Ach, wir waren ganz normale Musiker. Wir wollten einfach Musik um der Musik willen machen und nicht irgendwelche Botschaften transportieren. Das kam dann allerdings später dazu, als wir anfingen, eigene Lieder zu schreiben. Aber am Anfang wollten wir einfach auf einer Bühne stehen und Krach machen so wie die Rolling Stones. Das war unsere Motivation - ohne jegliches politisches Denken. Als wir dann nicht mehr nur nachgespielt haben, war uns schon wichtig, dass wir keine Schlager-Texte sangen. Wir wollten Aussagen machen, aber natürlich konnte man im Osten nicht über alles singen so wie heute.

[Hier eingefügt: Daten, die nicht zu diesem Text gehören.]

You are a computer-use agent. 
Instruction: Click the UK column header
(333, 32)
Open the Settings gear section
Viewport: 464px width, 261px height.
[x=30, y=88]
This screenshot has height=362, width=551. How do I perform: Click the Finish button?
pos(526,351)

Aber verklausuliert habt ihr dann doch untergebracht, was euch wichtig war.
Ja, man hat ja immer zwischen den Zeilen gelesen. Man konnte nicht gegen die Mauer singen, aber man konnte eben verblümt texten: "Die Mauer steht noch, es fehlt das Dach." Manchmal haben wir das selber gar nicht so direkt gemeint, aber die Leute haben dann etwas da hinein interpretiert. Die Texte wurden alle abgenommen, und da sind solche Zeilen eben auch nicht beanstandet worden. Bei "Außenseiter" wollten wir übers Schwulsein singen, das wurde abgelehnt, weil es hieß, "Schwule, das ist bei uns kein Thema!" Da wurde dann der Text etwas entschärft, und man musste damit leben. Genauso war es, wenn es um Umweltschutz gehen sollte - da war in der DDR angeblich immer alles in Ordnung.
Habt ihr euch als die erfolgreichste Band der DDR einen Status erkämpft, durch den ihr mehr sagen konntet als andere?

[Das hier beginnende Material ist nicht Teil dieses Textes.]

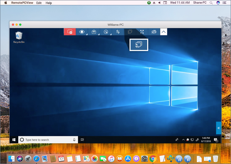The width and height of the screenshot is (231, 164).
Task: Enter full screen mode from toolbar
Action: (142, 32)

Wir konnten da auf jeden Fall mehr ausdrücken als ein Arbeiter auf einer Betriebsversammlung. So habe ich das jedenfalls gesehen. Ein gewisses Maß an Kritik ging. Unser Publikum wusste, was gemeint war, und stand immer hinter uns. Ich weiß nicht, ob wir politisch noch mehr hätten sagen können. Ich kann das nicht beurteilen, weil ich nicht weiß, was man bei anderen Leuten abgelehnt hat. Aber es gab natürlich keine offiziellen Platten, wo Musiker wirklich Klartext gesprochen haben. Die einzige, die das versucht hat, war die Renft-Combo - und die ist dann ja auch rausgeflogen.
Hast du selber nach 1989 nachgelesen, was die Stasi über dich in ihren Akten gesammelt hat?
Nein, ich hatte mir das mal vorgenommen, aber ich habe es noch nicht gemacht.